Top of MATERIAL FOR THE TASK
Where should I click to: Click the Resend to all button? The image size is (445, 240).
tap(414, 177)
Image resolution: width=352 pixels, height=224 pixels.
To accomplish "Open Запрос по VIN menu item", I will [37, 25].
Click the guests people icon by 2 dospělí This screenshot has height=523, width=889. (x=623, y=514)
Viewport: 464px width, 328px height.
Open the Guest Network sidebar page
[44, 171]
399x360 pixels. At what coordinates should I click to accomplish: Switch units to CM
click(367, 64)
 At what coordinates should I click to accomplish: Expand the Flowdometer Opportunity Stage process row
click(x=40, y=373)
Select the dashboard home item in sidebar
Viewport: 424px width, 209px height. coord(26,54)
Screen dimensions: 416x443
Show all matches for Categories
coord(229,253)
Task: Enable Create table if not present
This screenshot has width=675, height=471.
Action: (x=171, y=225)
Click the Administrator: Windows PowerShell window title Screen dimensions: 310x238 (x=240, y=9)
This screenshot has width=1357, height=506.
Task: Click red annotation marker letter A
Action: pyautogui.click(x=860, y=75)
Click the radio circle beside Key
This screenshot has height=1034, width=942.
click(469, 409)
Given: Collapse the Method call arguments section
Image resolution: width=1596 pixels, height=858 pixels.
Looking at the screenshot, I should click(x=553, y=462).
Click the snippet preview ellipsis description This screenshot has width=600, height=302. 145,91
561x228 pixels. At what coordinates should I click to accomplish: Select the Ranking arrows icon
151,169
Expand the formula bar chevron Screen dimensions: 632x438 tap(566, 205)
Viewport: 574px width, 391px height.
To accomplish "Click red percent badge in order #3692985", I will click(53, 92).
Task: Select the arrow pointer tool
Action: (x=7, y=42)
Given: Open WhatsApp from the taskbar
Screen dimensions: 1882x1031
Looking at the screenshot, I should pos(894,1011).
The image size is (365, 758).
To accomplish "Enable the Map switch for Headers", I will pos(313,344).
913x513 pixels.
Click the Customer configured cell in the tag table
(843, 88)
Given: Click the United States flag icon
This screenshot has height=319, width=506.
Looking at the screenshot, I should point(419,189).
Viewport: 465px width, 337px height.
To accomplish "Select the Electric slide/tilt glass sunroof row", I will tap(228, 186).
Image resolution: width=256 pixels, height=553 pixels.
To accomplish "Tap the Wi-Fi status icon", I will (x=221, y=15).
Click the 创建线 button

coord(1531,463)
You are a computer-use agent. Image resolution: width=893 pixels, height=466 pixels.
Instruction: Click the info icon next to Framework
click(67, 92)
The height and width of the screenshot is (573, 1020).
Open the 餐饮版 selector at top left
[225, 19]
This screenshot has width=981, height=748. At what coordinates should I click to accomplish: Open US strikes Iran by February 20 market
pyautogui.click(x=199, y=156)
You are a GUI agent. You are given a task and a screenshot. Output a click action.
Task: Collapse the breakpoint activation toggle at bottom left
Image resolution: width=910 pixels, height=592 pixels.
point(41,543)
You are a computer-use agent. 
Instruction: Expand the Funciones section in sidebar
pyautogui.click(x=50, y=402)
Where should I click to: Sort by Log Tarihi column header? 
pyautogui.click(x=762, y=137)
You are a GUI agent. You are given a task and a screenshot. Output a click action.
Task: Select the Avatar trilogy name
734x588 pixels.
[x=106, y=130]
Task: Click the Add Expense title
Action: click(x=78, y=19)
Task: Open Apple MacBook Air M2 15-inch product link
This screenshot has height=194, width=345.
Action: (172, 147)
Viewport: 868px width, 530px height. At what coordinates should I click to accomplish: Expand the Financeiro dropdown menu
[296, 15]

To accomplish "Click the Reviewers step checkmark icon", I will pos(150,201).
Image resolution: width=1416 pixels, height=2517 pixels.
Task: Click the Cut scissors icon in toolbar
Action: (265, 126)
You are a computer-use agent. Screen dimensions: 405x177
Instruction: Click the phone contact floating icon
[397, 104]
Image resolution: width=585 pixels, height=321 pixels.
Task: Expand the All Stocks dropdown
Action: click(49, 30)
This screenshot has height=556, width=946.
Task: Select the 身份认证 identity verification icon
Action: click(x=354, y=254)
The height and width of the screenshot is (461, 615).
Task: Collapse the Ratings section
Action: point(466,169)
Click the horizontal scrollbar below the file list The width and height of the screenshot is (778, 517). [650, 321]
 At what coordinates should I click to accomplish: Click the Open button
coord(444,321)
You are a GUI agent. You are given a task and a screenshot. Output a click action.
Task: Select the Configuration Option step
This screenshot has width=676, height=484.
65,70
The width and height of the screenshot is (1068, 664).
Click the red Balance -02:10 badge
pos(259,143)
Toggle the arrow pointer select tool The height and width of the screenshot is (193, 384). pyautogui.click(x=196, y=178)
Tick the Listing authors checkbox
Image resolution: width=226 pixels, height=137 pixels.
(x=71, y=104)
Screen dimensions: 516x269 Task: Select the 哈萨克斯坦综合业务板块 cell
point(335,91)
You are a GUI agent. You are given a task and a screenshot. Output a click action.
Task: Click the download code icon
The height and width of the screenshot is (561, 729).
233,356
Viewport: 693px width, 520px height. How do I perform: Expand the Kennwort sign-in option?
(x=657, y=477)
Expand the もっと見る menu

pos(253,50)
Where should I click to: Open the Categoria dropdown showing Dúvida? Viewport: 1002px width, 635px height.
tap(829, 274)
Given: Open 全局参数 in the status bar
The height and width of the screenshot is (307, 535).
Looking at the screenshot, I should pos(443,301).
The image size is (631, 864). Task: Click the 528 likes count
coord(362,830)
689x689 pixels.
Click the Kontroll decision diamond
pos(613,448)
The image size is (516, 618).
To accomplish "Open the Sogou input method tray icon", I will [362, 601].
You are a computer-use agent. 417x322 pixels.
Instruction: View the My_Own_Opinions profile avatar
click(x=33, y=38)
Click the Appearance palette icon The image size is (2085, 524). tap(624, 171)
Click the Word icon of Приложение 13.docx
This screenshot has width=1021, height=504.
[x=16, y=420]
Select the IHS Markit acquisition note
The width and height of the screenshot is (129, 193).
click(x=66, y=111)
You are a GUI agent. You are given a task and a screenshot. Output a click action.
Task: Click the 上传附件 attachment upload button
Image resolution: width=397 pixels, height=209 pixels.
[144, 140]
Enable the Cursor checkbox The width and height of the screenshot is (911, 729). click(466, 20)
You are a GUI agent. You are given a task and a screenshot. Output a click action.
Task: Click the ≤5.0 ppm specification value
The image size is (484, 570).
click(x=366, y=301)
Bottom of MATERIAL FOR THE TASK
TASK BRIEF: Only those lines of the entries above that run from the line containing "The height and width of the screenshot is (561, 729)." to the line containing "Given: Open 全局参数 in the status bar", both included, should be transcribed exactly.

TASK RESULT:
The height and width of the screenshot is (561, 729).
233,356
Viewport: 693px width, 520px height. How do I perform: Expand the Kennwort sign-in option?
(x=657, y=477)
Expand the もっと見る menu

pos(253,50)
Where should I click to: Open the Categoria dropdown showing Dúvida? Viewport: 1002px width, 635px height.
tap(829, 274)
Given: Open 全局参数 in the status bar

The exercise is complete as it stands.